**A fazer:**
Liste os três tempos que o texto sobre Santa Luísa nomeia como aqueles em que se pede a perseverança na vocação.

**Texto citado:**
--- --- ---

Santa Luísa acompanhada de uma Filha da Caridade em oração à Virgem Maria |
O
quarto pedido tem como objeto conseguir, por intercessão de Maria, a
perseverança
na vocação,
no tempo da tentação, provação e tribulação; perseverança que
deve ser entendida como fidelidade aos compromissos anexos à
vocação. Como indicávamos acima, é tanto mais necessária quanto
o serviço desinteressado dos pobres, (especialmente) quando torna-se
cansativo e decepcionante com o tempo, tornando cada dia mais difícil
a convivência entre umas e outras e a se deixarem arrastrar pelas
investidas provocadas pelas aparências enganosas do mundo. Por isso,
em carta de junho de 1642, Luísa animava Ir. Margarita Mongert:
“Seja
muito corajosa na desconfiança que deve ter de si mesma. O mesmo
digo a todas nossas queridas irmãs; desejo que todas estejam cheias
de um forte amor que as ocupe tão suavemente em Deus e tão
caritativamente no serviço dos pobres, que seus corações não
possam admitir pensamentos perigosos para sua perseverança. Ânimo,
não pensemos mais do que agradar a Deus pela prática exata de seus
santos mandamentos e conselhos evangélicos…”5.

--- --- ---

**Trechos dos registros:**
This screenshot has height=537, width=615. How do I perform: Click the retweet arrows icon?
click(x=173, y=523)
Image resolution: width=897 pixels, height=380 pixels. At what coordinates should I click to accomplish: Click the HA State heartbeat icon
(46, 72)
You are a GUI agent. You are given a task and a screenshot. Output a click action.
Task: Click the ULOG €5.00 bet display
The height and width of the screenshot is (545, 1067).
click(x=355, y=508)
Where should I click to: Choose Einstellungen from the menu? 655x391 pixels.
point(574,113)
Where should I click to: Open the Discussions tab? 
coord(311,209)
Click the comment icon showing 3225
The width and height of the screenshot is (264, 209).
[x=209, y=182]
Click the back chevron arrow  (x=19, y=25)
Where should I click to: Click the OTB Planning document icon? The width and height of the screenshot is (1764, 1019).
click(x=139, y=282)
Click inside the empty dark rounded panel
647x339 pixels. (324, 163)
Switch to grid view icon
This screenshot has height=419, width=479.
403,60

--- --- ---

**Resposta do exercício:**
- tentação
- provação
- tribulação